• The problem: Copy the entries word for word from the line containing "Select Arrived at" through the end of the entries, leaving out the pictures.

[Items from a dataset]
■ ■ ■ ■ ■
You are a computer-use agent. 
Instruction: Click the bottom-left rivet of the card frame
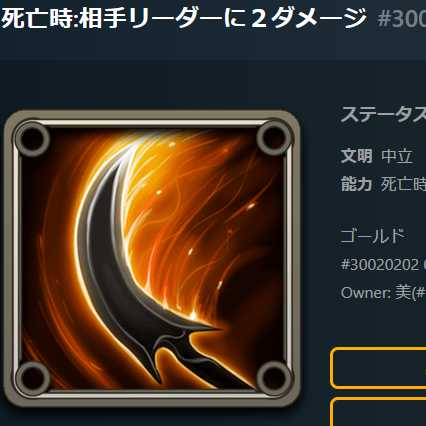click(33, 379)
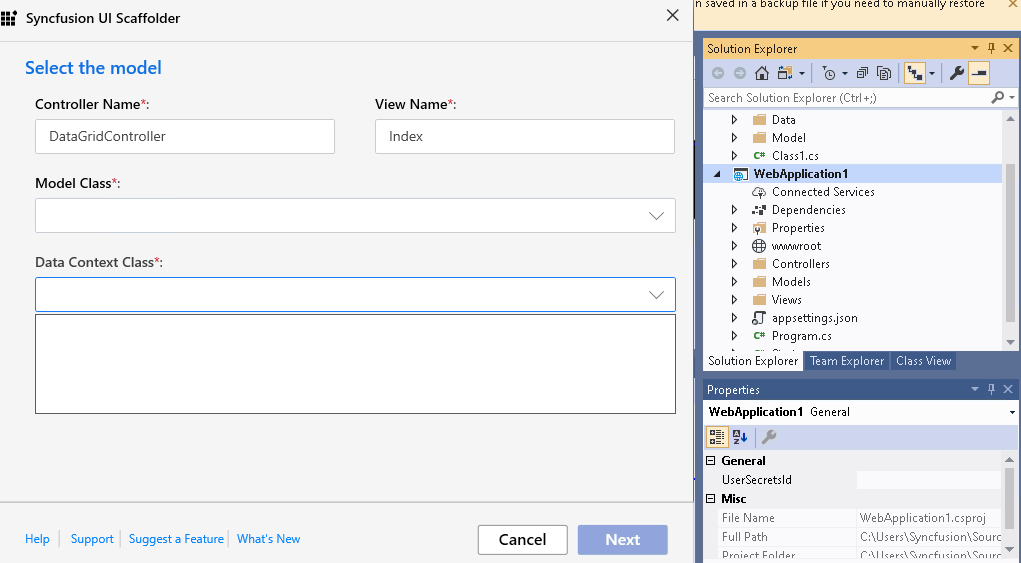This screenshot has width=1021, height=563.
Task: Expand the Controllers folder node
Action: 735,264
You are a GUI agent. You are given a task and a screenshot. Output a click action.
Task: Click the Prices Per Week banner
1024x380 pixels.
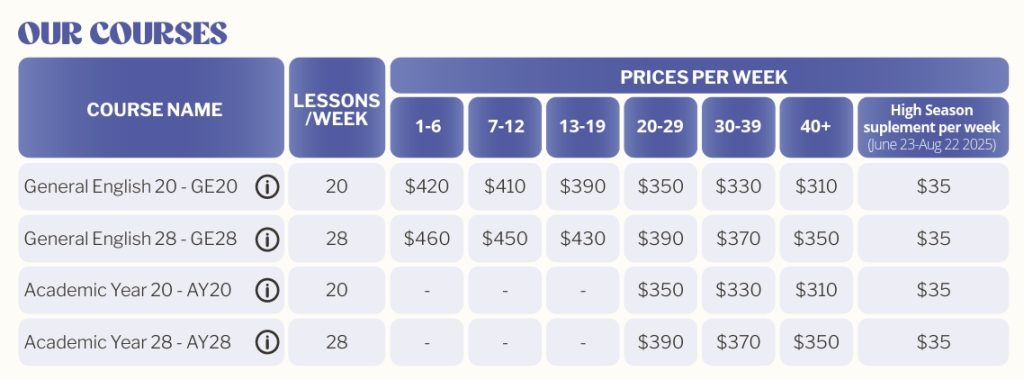[699, 76]
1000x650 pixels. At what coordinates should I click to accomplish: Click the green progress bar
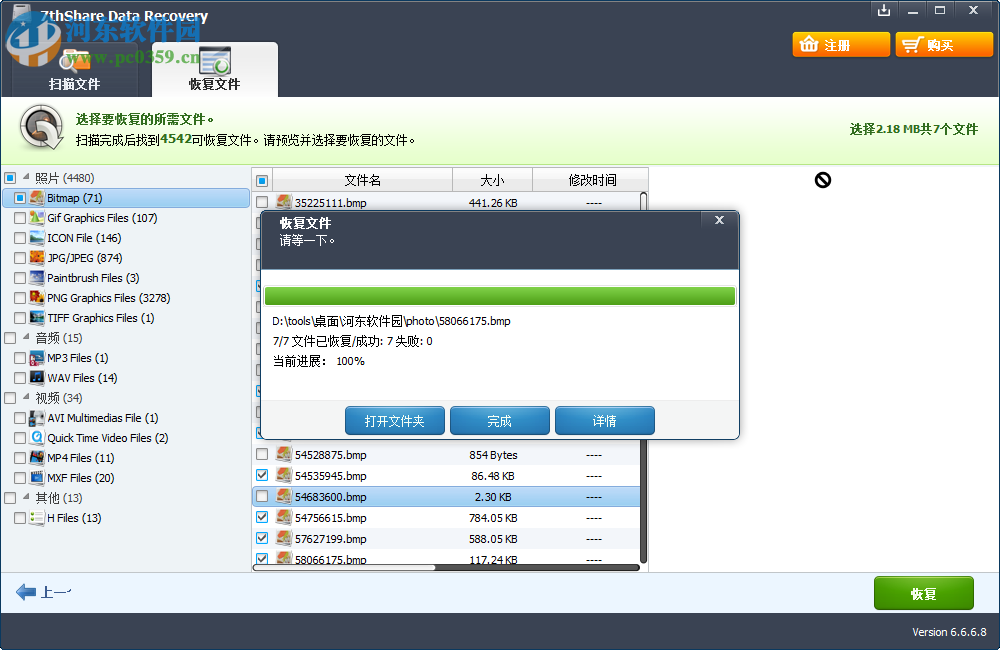point(500,295)
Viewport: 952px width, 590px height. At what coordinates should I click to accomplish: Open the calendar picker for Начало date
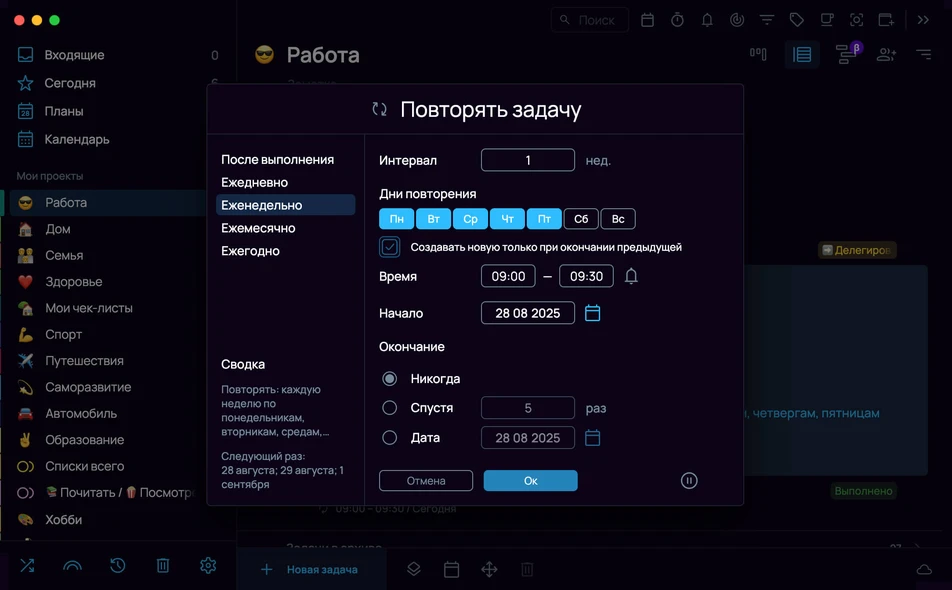point(592,313)
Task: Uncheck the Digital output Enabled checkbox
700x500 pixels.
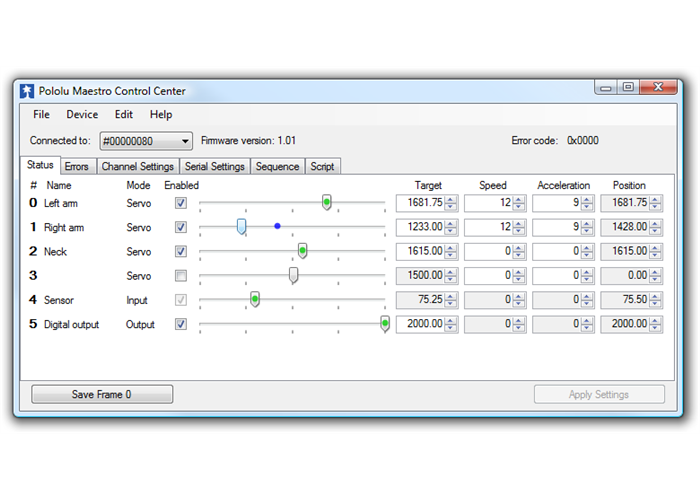Action: point(181,324)
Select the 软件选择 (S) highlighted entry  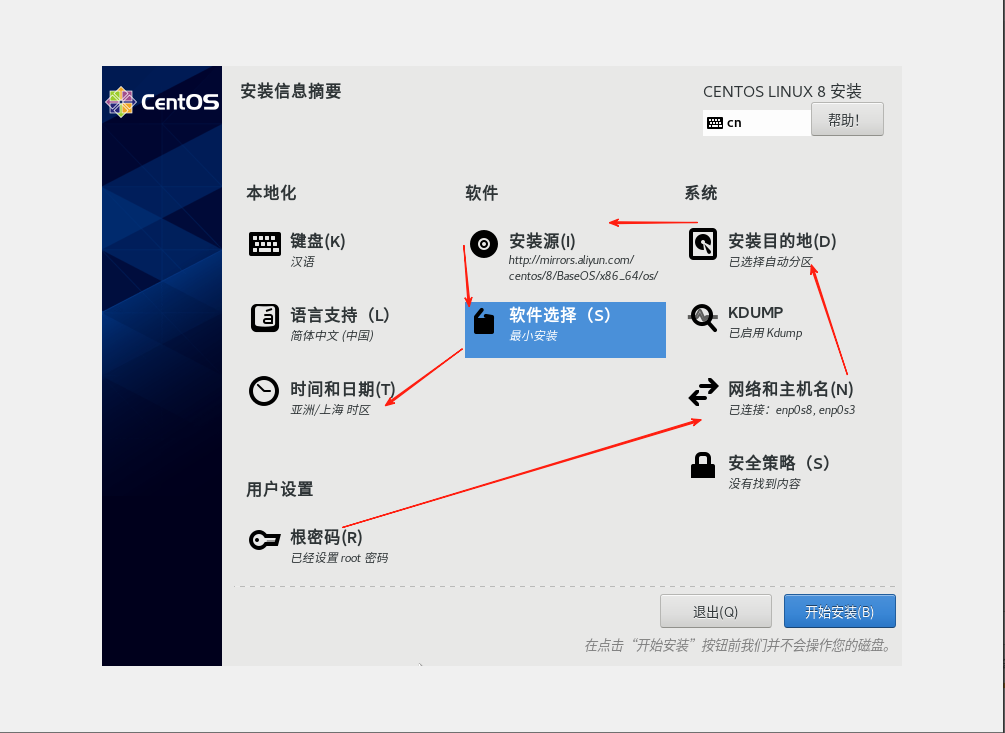point(559,315)
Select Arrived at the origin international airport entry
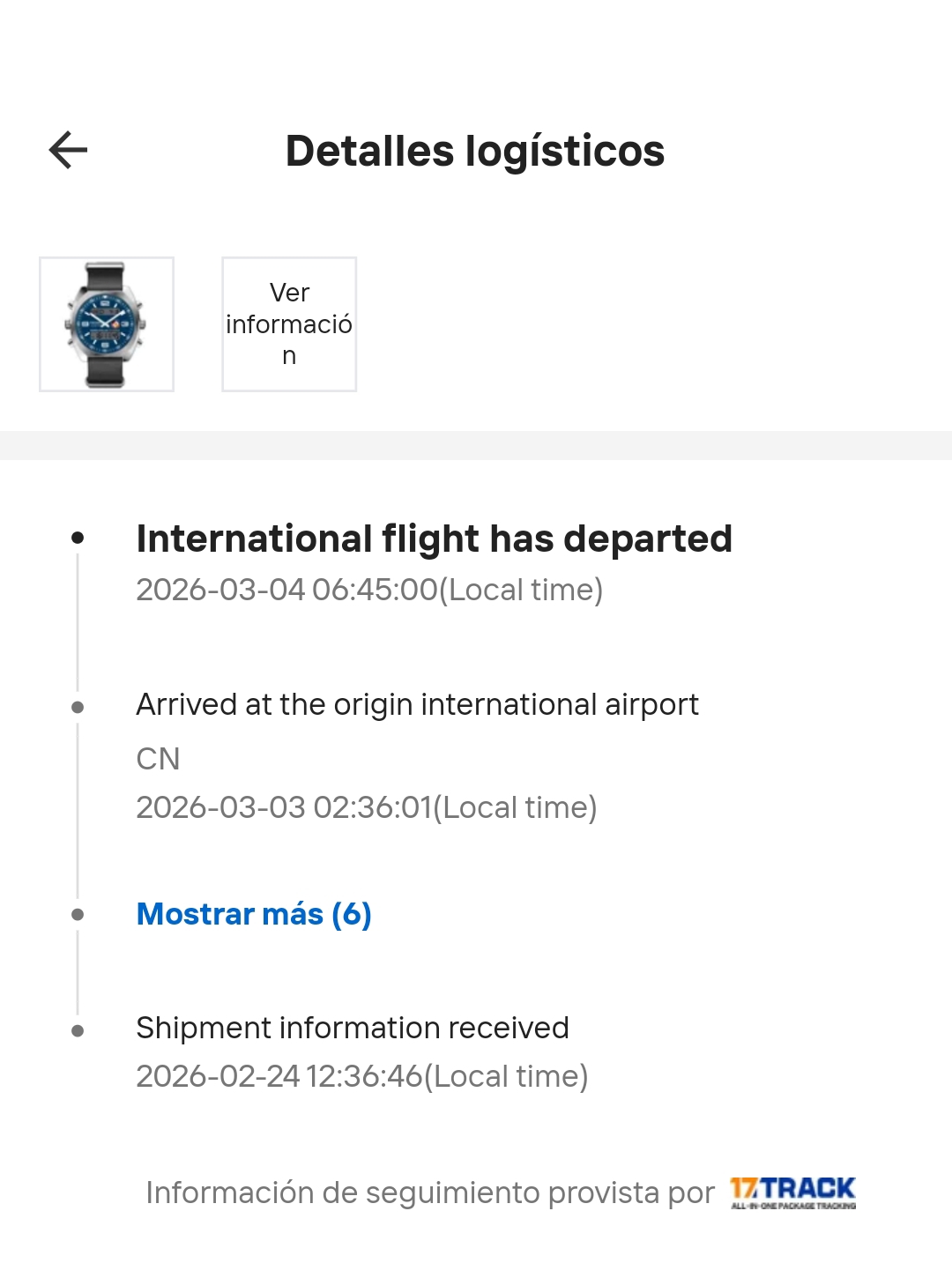The width and height of the screenshot is (952, 1278). click(417, 704)
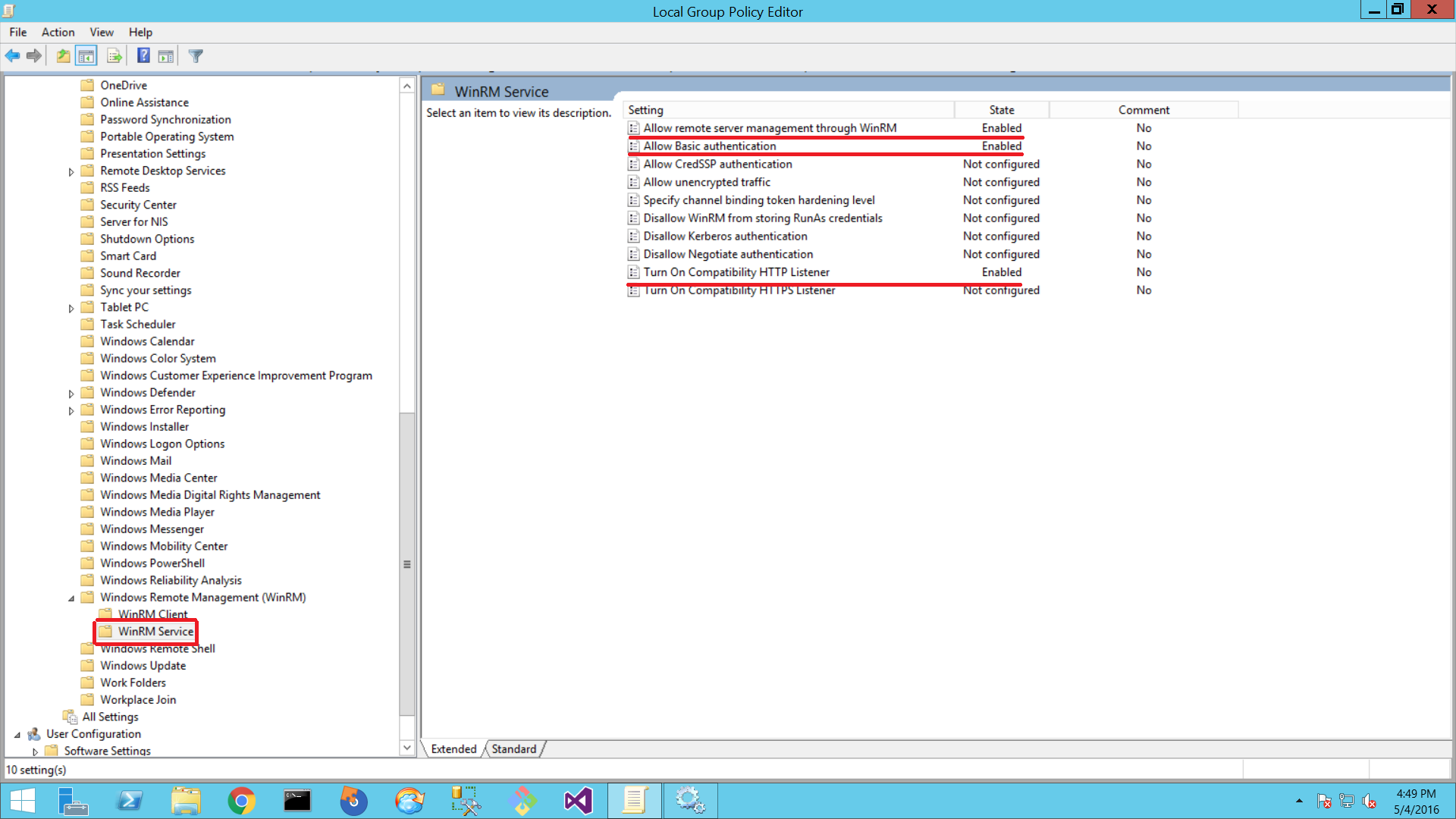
■ ■ ■ ■ ■
• Expected answer:
Select Arrived at the origin international airport entry
The width and height of the screenshot is (952, 1278). click(417, 704)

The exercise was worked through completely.